[MATERIAL SHOWN]

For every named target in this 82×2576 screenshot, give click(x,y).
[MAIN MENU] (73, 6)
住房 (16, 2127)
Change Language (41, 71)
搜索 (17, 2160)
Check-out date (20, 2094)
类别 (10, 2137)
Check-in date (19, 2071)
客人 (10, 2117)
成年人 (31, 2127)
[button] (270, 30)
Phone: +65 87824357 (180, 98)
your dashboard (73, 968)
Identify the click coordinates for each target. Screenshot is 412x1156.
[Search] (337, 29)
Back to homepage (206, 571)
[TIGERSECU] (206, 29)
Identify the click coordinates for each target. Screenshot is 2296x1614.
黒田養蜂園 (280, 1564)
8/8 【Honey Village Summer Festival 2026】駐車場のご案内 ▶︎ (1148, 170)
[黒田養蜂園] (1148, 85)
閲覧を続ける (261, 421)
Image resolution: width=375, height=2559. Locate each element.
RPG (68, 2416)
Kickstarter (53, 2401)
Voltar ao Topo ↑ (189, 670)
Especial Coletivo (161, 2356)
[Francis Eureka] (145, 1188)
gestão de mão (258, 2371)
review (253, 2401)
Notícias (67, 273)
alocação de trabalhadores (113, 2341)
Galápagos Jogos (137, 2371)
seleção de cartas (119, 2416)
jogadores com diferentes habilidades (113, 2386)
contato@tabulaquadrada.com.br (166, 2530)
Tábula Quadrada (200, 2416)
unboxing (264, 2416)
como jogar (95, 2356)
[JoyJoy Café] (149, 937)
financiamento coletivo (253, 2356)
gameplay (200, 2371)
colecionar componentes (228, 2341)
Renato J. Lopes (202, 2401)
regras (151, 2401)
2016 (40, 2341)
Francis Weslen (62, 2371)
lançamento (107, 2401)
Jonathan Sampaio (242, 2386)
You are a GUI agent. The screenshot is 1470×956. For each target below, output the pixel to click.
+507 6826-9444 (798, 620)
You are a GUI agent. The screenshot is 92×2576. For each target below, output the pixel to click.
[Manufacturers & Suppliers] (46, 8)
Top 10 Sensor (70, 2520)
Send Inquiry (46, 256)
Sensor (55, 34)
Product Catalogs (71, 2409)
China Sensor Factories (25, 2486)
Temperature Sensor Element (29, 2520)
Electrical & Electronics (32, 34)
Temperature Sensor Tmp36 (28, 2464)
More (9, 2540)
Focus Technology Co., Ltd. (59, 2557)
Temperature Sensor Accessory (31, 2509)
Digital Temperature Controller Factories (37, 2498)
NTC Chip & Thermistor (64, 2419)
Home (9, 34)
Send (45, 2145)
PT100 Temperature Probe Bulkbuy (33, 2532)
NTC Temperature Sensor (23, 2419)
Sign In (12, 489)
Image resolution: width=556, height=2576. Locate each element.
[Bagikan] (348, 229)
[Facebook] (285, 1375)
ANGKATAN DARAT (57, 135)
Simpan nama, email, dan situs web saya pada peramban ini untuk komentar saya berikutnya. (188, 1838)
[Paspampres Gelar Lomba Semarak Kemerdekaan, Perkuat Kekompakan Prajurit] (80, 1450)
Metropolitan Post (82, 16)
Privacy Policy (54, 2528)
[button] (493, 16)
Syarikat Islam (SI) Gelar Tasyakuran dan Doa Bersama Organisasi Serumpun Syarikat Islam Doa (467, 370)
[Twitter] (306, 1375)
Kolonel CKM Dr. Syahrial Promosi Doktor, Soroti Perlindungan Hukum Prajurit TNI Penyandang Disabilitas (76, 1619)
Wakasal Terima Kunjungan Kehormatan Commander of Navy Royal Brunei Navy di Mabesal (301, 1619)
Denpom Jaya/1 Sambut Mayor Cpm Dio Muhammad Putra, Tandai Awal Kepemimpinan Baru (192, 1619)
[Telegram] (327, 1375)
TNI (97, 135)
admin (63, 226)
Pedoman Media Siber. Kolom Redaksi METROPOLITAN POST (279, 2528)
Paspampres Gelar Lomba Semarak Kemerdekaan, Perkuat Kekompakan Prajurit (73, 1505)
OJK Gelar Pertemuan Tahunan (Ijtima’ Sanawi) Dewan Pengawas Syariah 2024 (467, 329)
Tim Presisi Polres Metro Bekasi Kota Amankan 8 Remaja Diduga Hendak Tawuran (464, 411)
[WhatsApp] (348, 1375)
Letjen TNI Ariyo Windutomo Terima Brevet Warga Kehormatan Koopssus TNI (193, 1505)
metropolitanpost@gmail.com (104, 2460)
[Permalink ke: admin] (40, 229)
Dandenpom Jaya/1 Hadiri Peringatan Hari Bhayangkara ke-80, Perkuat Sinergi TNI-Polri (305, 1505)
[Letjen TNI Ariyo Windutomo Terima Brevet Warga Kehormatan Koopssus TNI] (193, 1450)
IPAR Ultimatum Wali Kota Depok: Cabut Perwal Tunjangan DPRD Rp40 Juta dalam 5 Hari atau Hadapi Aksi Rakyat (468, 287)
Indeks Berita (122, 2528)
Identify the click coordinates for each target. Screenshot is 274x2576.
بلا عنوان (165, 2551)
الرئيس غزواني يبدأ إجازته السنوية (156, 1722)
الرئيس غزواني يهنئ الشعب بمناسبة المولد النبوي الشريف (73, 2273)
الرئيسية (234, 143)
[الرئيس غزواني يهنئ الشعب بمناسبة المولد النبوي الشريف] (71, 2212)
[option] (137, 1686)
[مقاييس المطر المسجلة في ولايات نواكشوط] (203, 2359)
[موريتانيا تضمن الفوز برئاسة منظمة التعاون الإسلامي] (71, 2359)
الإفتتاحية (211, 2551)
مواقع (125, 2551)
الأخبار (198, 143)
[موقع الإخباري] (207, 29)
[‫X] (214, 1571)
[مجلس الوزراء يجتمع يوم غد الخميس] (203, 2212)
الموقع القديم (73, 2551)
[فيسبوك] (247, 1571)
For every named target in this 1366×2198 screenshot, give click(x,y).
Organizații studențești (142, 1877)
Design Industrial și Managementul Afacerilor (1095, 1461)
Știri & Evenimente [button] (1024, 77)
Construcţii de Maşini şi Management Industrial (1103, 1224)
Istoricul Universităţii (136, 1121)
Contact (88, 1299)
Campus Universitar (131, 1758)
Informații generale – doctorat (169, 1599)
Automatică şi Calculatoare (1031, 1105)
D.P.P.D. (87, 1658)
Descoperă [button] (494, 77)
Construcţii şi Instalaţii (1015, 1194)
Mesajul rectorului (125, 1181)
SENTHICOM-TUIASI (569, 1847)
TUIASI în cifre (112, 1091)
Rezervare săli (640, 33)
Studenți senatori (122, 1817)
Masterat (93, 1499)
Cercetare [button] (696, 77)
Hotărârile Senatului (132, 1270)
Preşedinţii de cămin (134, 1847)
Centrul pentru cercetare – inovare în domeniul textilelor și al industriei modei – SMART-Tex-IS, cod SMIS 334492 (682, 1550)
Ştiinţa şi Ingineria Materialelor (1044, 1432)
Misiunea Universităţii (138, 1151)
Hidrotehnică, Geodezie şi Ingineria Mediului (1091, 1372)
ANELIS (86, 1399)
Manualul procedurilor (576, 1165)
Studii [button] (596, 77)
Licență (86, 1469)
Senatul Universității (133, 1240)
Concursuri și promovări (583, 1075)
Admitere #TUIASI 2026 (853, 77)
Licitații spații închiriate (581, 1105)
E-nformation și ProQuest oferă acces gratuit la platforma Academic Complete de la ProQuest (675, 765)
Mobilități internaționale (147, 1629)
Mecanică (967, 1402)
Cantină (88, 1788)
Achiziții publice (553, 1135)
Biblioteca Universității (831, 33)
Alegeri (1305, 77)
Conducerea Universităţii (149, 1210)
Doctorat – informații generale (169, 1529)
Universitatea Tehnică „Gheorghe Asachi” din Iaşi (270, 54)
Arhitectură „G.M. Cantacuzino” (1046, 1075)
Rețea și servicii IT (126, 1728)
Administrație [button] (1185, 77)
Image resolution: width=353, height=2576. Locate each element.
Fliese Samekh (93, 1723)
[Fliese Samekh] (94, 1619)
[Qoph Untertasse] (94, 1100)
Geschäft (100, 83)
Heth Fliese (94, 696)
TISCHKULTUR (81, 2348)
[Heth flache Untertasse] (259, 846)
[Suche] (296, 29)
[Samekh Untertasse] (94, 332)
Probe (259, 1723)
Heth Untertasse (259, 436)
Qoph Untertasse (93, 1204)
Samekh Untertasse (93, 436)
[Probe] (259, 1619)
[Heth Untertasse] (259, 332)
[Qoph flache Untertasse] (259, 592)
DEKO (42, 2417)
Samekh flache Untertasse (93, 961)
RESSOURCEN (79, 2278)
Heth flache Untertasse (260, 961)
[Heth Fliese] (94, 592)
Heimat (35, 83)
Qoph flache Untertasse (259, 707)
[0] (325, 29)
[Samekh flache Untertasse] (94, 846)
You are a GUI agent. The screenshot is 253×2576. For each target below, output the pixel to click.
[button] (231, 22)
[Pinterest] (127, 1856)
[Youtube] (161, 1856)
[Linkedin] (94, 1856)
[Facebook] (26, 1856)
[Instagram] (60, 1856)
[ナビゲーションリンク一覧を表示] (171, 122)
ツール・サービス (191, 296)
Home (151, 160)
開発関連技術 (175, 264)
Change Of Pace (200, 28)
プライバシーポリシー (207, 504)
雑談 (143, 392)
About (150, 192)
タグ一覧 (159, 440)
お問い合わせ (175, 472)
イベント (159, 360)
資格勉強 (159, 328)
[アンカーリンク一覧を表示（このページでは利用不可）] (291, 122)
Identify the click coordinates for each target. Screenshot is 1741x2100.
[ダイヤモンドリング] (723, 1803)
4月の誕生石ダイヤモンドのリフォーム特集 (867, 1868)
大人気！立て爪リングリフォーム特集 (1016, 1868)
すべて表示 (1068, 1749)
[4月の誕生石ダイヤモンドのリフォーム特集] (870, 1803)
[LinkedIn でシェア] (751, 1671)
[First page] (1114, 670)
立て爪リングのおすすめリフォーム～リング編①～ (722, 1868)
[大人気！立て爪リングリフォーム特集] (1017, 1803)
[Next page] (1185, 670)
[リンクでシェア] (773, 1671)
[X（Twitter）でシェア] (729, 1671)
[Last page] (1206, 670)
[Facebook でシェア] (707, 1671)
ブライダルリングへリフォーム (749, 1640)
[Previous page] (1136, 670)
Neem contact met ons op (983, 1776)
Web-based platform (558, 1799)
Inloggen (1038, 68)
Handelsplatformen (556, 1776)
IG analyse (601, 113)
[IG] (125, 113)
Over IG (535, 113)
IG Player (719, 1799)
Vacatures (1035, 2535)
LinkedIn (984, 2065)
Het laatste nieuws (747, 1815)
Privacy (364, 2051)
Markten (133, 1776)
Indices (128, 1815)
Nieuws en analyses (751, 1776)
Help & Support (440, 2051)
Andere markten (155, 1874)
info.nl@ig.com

[/MATERIAL SHOWN]

THE TASK |
Return, please, the lines of the data from the first through the line containing "ANGKATAN DARAT (57, 135)", both kept, exactly as they stand and nothing more.

ANSWER |
For every named target in this 82×2576 screenshot, give click(x,y).
[MAIN MENU] (73, 6)
住房 (16, 2127)
Change Language (41, 71)
搜索 (17, 2160)
Check-out date (20, 2094)
类别 (10, 2137)
Check-in date (19, 2071)
客人 (10, 2117)
成年人 (31, 2127)
[button] (270, 30)
Phone: +65 87824357 (180, 98)
your dashboard (73, 968)
Identify the click coordinates for each target. Screenshot is 412x1156.
[Search] (337, 29)
Back to homepage (206, 571)
[TIGERSECU] (206, 29)
Identify the click coordinates for each target. Screenshot is 2296x1614.
黒田養蜂園 (280, 1564)
8/8 【Honey Village Summer Festival 2026】駐車場のご案内 ▶︎ (1148, 170)
[黒田養蜂園] (1148, 85)
閲覧を続ける (261, 421)
Image resolution: width=375, height=2559. Locate each element.
RPG (68, 2416)
Kickstarter (53, 2401)
Voltar ao Topo ↑ (189, 670)
Especial Coletivo (161, 2356)
[Francis Eureka] (145, 1188)
gestão de mão (258, 2371)
review (253, 2401)
Notícias (67, 273)
alocação de trabalhadores (113, 2341)
Galápagos Jogos (137, 2371)
seleção de cartas (119, 2416)
jogadores com diferentes habilidades (113, 2386)
contato@tabulaquadrada.com.br (166, 2530)
Tábula Quadrada (200, 2416)
unboxing (264, 2416)
como jogar (95, 2356)
[JoyJoy Café] (149, 937)
financiamento coletivo (253, 2356)
gameplay (200, 2371)
colecionar componentes (228, 2341)
Renato J. Lopes (202, 2401)
regras (151, 2401)
2016 (40, 2341)
Francis Weslen (62, 2371)
lançamento (107, 2401)
Jonathan Sampaio (242, 2386)
You are a GUI agent. The screenshot is 1470×956. For each target below, output the pixel to click.
+507 6826-9444 (798, 620)
You are a GUI agent. The screenshot is 92×2576. For each target below, output the pixel to click.
[Manufacturers & Suppliers] (46, 8)
Top 10 Sensor (70, 2520)
Send Inquiry (46, 256)
Sensor (55, 34)
Product Catalogs (71, 2409)
China Sensor Factories (25, 2486)
Temperature Sensor Element (29, 2520)
Electrical & Electronics (32, 34)
Temperature Sensor Tmp36 (28, 2464)
More (9, 2540)
Focus Technology Co., Ltd. (59, 2557)
Temperature Sensor Accessory (31, 2509)
Digital Temperature Controller Factories (37, 2498)
NTC Chip & Thermistor (64, 2419)
Home (9, 34)
Send (45, 2145)
PT100 Temperature Probe Bulkbuy (33, 2532)
NTC Temperature Sensor (23, 2419)
Sign In (12, 489)
Image resolution: width=556, height=2576. Locate each element.
[Bagikan] (348, 229)
[Facebook] (285, 1375)
ANGKATAN DARAT (57, 135)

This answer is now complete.